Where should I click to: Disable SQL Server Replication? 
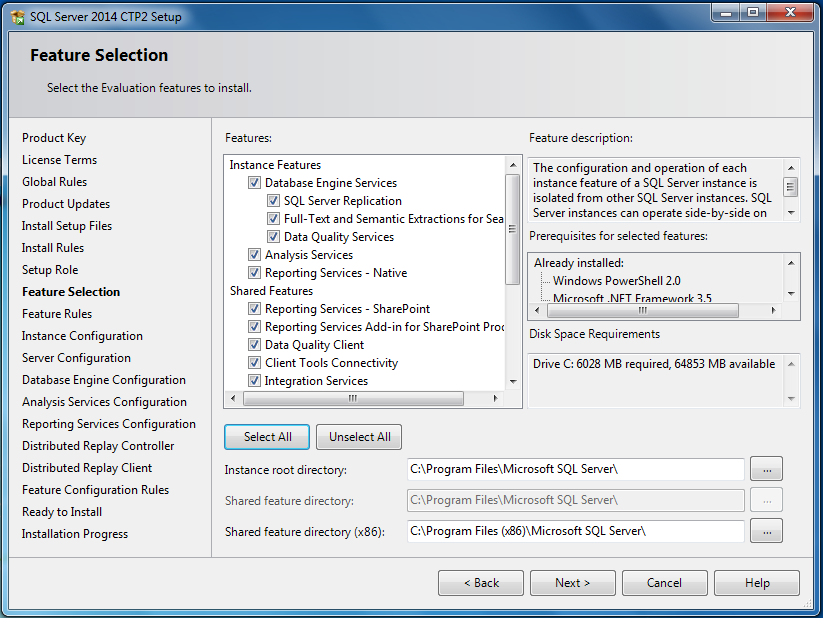click(x=273, y=200)
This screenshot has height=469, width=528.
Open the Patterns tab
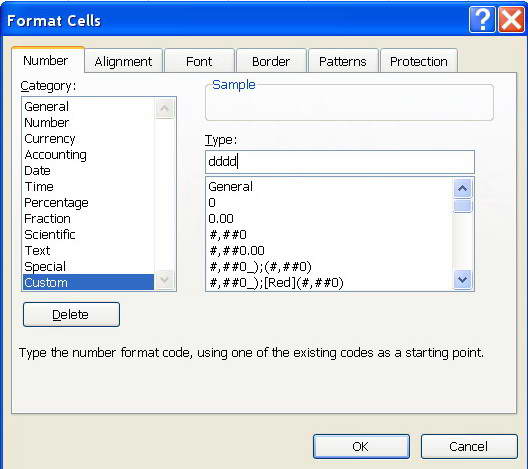(x=343, y=61)
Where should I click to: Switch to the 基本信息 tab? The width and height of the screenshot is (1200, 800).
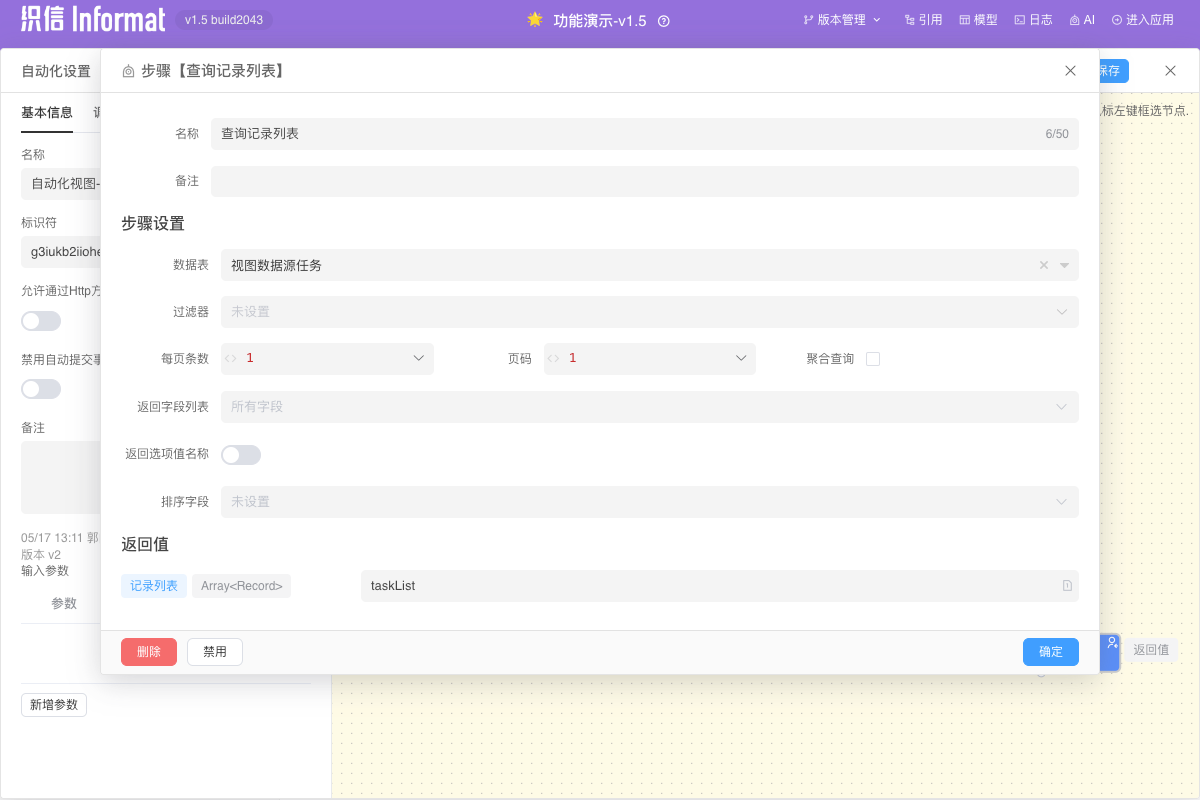click(47, 112)
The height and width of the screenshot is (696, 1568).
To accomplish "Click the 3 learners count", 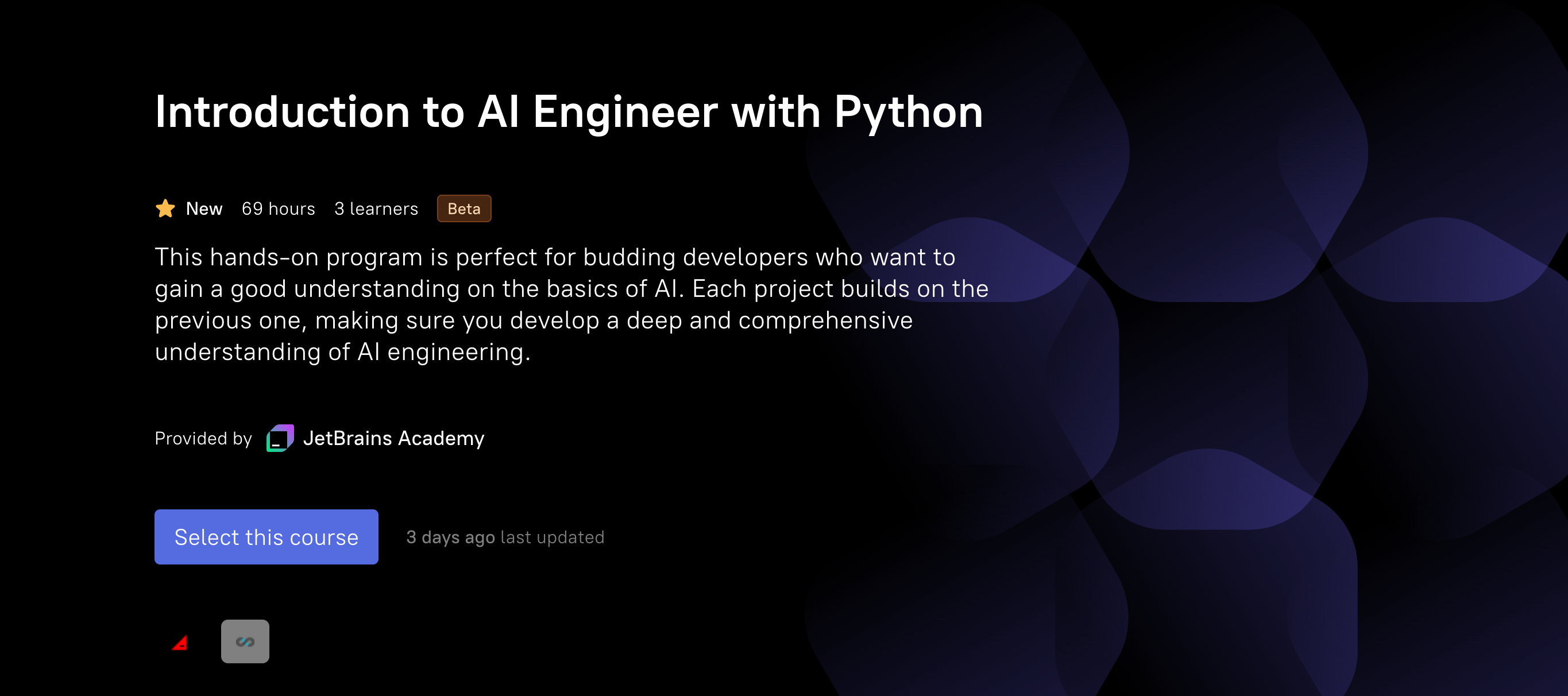I will (x=376, y=208).
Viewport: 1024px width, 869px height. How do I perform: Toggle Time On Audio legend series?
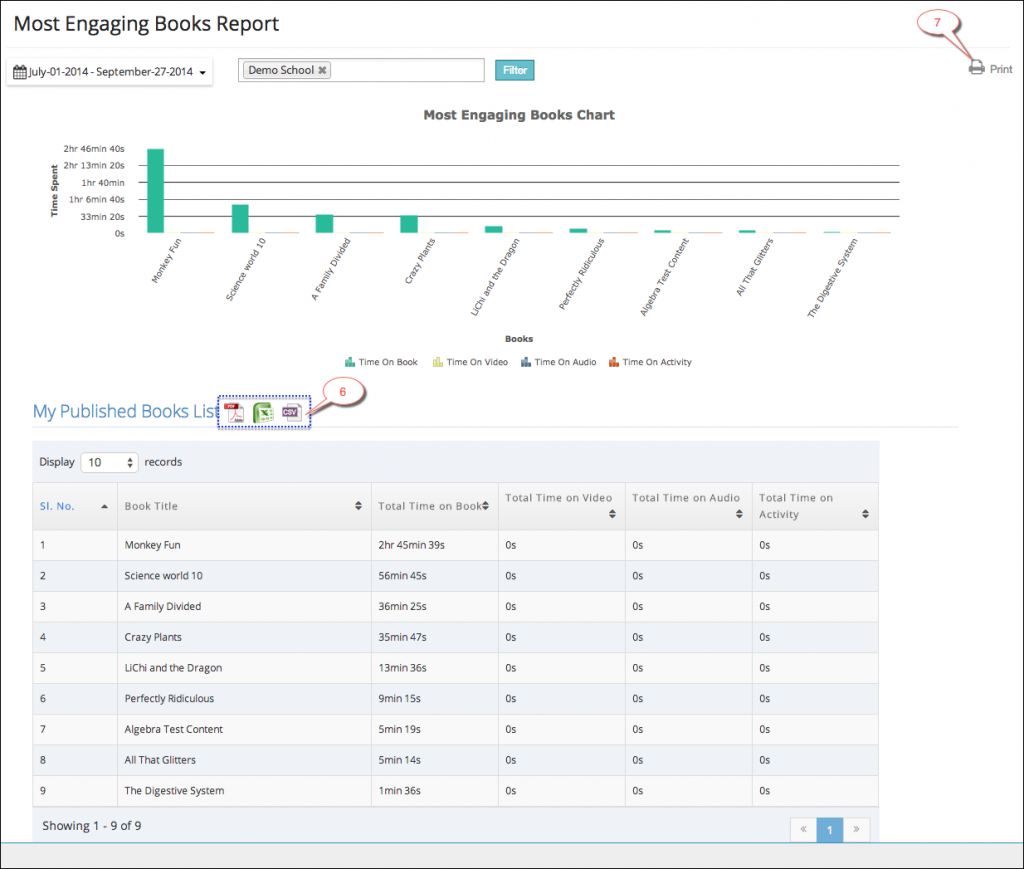click(x=558, y=362)
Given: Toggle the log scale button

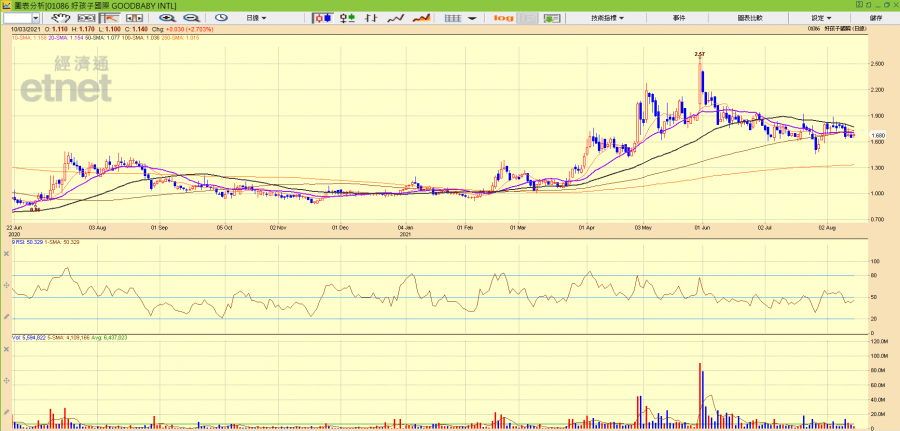Looking at the screenshot, I should click(503, 18).
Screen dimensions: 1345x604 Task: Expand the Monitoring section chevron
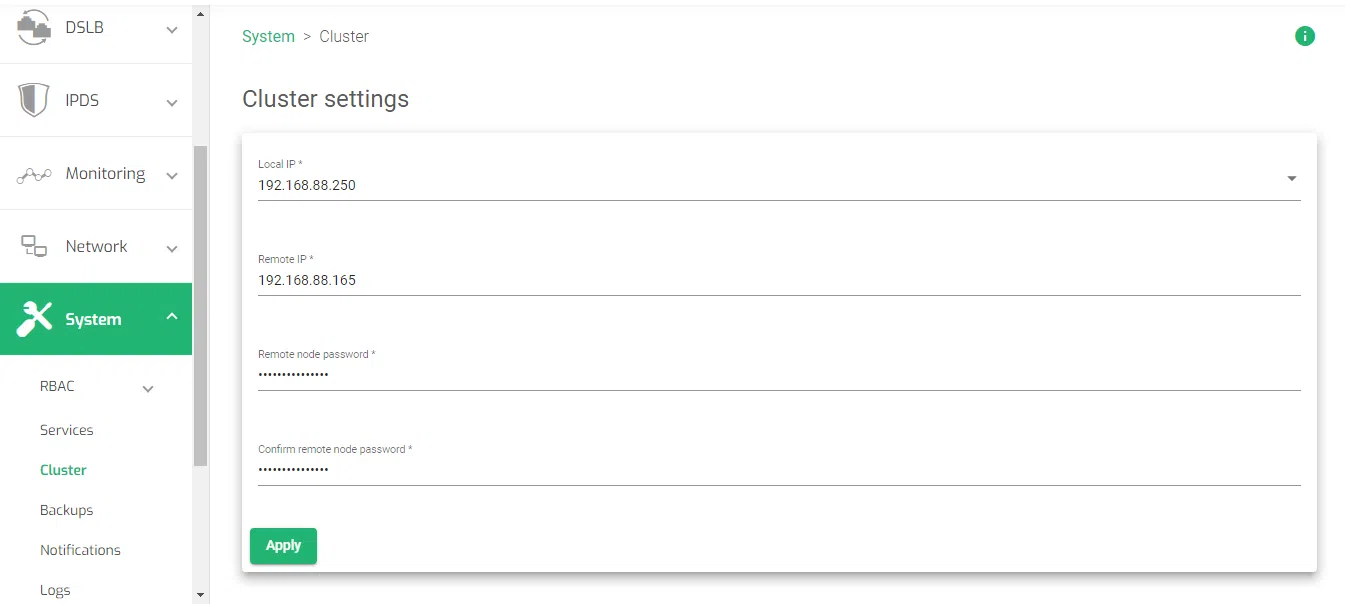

————————

- _EXERCISE OBJECTIVE_: Output the material from its start through the line holding "click(47, 112)", inclusive, as a two-column CSV with the columns input and output. Each entry gets one row with its text under input and its answer under output, each in a single quoted field with line breaks replaced by spaces and the pictures left out.

- _EXERCISE SOLUTION_:
input,output
"Where should I click to: Disable SQL Server Replication?","click(x=273, y=200)"
"This screenshot has height=469, width=528. Open the Patterns tab","(x=343, y=61)"
"Where should I click to: Switch to the 基本信息 tab? The width and height of the screenshot is (1200, 800).","click(47, 112)"